"Everything is a file" describes an important feature of Unix. File descriptor or fd is widely used in the Linux kernel. Exporting an fd to user space and importing an fd from user space are very common and basic operations in the Linux kernel. However, we discovered that there are many types of high-risk vulnerabilities lurking in the usage of these operations.
We discovered that the usage of fd importing operations in the Linux kernel can be a very vulnerable scenario. Several new types of vulnerabilities were found in the scenario and will be revealed for the first time. We also found that known types of vulnerabilities like type confusion are still widespread in the scenario unexpectedly. Moreover, we found a dozen vulnerabilities in the usage of fd exporting operations in kernels. These vulnerabilities exist in the Linux and Android kernels, affecting millions of devices. A comprehensive overview of vulnerabilities in the usage of fd operations will be summarized and thoroughly disclosed in this presentation.

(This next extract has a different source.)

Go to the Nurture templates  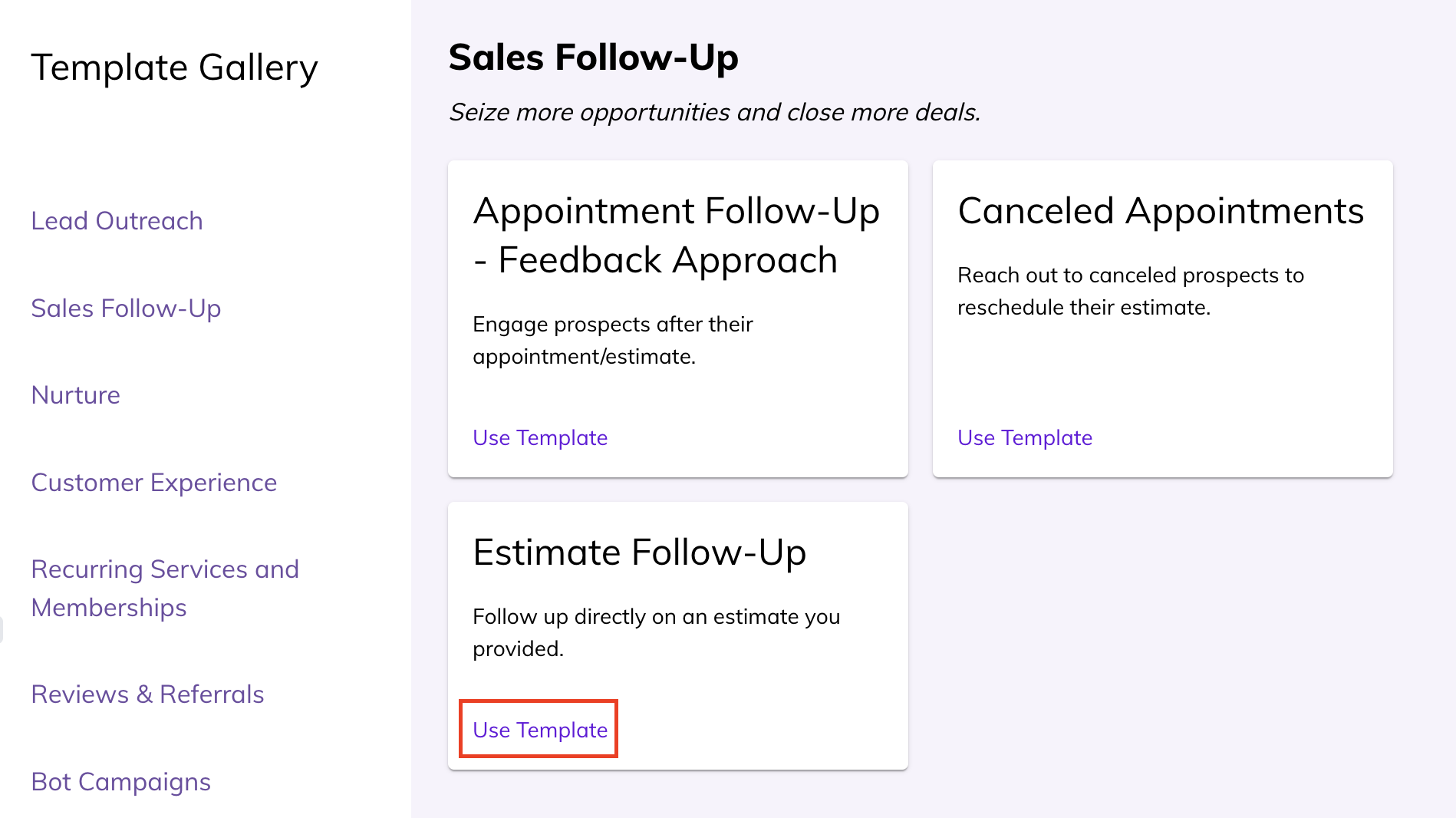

We discovered some interesting facts about the vulnerabilities in the usage of fd operations. First, the GPU drivers are more vulnerable. Examples of vulnerable ones include ARM mali GPU driver, AMD GPU driver, etc. Second, the kernel drivers which use the dma-buf interfaces are more vulnerable in the above examples. Third, because of the peculiarities of these vulnerabilities, some of them can hardly be found by fuzzers like syzkaller. We will delve deeper into these facts in the presentation.
To overcome the difficulty of finding the vulnerabilities in the usage of fd operations, we developed several creative methods to guide fuzzers. With the help of such methods, we can easily find the vulnerabilities in the above-described scenarios. Coding tips will also be given for the purpose of preventing such vulnerabilities related to file descriptors.